Since the semantic functions become part of the parser, they can access all the information and structures that the parser has at its disposal. This combination can create a powerful tool that is capable of performing any compile-related task, from a simple expression re-writing to a full target-language code generation.
3.1 Examples
The first step in creating a semantic function is to augment the grammar file. Here is the simple expression grammar with some semantic functions:
Z = E ; function0
E = E "+" T ; function1
E = T ; function2
T = T "*" F ; function3
T = F ; function4
F = "#id" ; function5
F = "#int" ; function6
Next, we must implement these functions to perform a task. For our example, we will write these functions to create a post-fix representation of an expression input in in-fix form.
int function6(STACK *L1) // parsers stack is passed as the only argument
{
int top;
top = L1->top; // array index to the top of the stack
//
// now that we know where the top is, we need to look at the rule.
// rule F = "#int" has 1 item on it's RHS. So that is the only symbol
// that we have to print.
//
printf("%s ", L1->Data[top].Symbol);
return (0); // some compilers will complain if we don't do this
}
int function5(STACK *L1)
{
//
// for our example, this function will perform the same task as
// funtion6, so we can just call that one.
//
return function6(L1);
}
int function4(STACK *L1)
{
// we don't need this function to do anything and could have excluded it
// from our grammar.
//
Return (0);
}
int function3(STACK *L1)
{
int top;
top = L1->top;
//
// looking at the rule, T = T "*" F, we can see that the operator is in top-1
// since the operator is the symbol that we want, we have to decrement the
// stack top (our local variable) to get it.
//
top = top - 1;
printf("%s ", L1->Data[top].Symbol);
return(0);
}
int function2(STACK *L1)
{
// don't need this function either.
//
return(0);
}
int function1(STACK *L1)
{
//
// this function is identical to function3. The rule E = E "+" T has the
// RHS order and number as function3.
//
return function3(L1);
}
int function0(STACK *L1)
{
//
// this function will output a single return to end our print string
//
printf("\n");
return(0);
}
Running the resulting parser with the input "a + b * 10 + 20" will output "a b 10 * + 20 +".

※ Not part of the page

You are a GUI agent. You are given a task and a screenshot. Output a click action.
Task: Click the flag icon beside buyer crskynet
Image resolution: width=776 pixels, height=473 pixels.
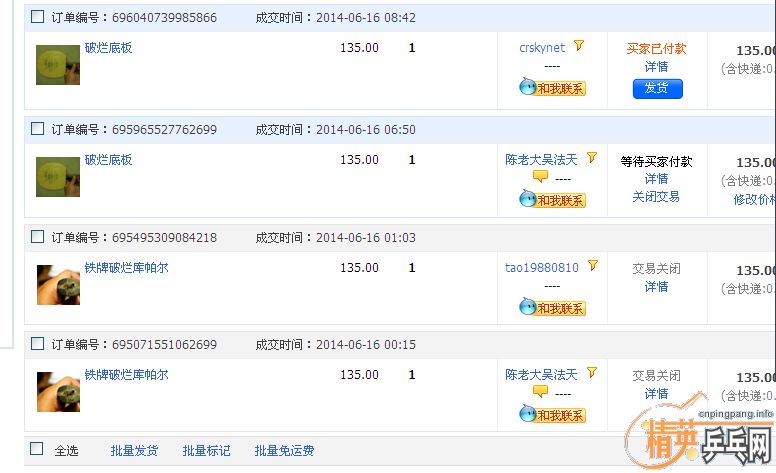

The semantic functions that you write need not be the only functions in your C file. You may add as many support functions as you need. For our next and final example, we implement an abstract syntax tree (AST) using the same grammar, by making calls to support routines not shown (e.g., makeTree() ).
int function6(STACK *L1)
{
int top;
ITEM item;
top = L1->top;
item = createItem(L1->Data[top].Symbol);
pushStack(item);
return (0);
}
int function5(STACK *L1)
{
return function6(L1);
}
int function4(STACK *L1)
{
Return (0);
}
int function3(STACK *L1)
{
int top;
ITEM item1, item2, node;
char binOp;
top = (L1->top) - 1;
binOp = *(L1->Data[top].Symbol); // this is OK since we only have * and -
item2 = popStack();
item1 = popStack();
node = makeTree(item1, item2, binOp);
pushStack(node);
return(0);
}
int function2(STACK *L1)
{
return(0);
}
int function1(STACK *L1)
{
return function3(L1);
}
int function0(STACK *L1)
{
ITEM rootNode;
rootNode = popStack();
printTree(rootNode);
return(0);
}
As should be clear by now, semantic functions can significantly extend the parser. You can use them to create data structures as necessary to implement intermediate forms (ASTs, DAGs, three-address code, etc.), or even to implement a code generator which takes the intermediate form as input & generates from it target code. Hence, semantic functions provide sufficient flexibility to allow the parser to metamorphose into whatever compile-related tool is desired, even into a complete compiler.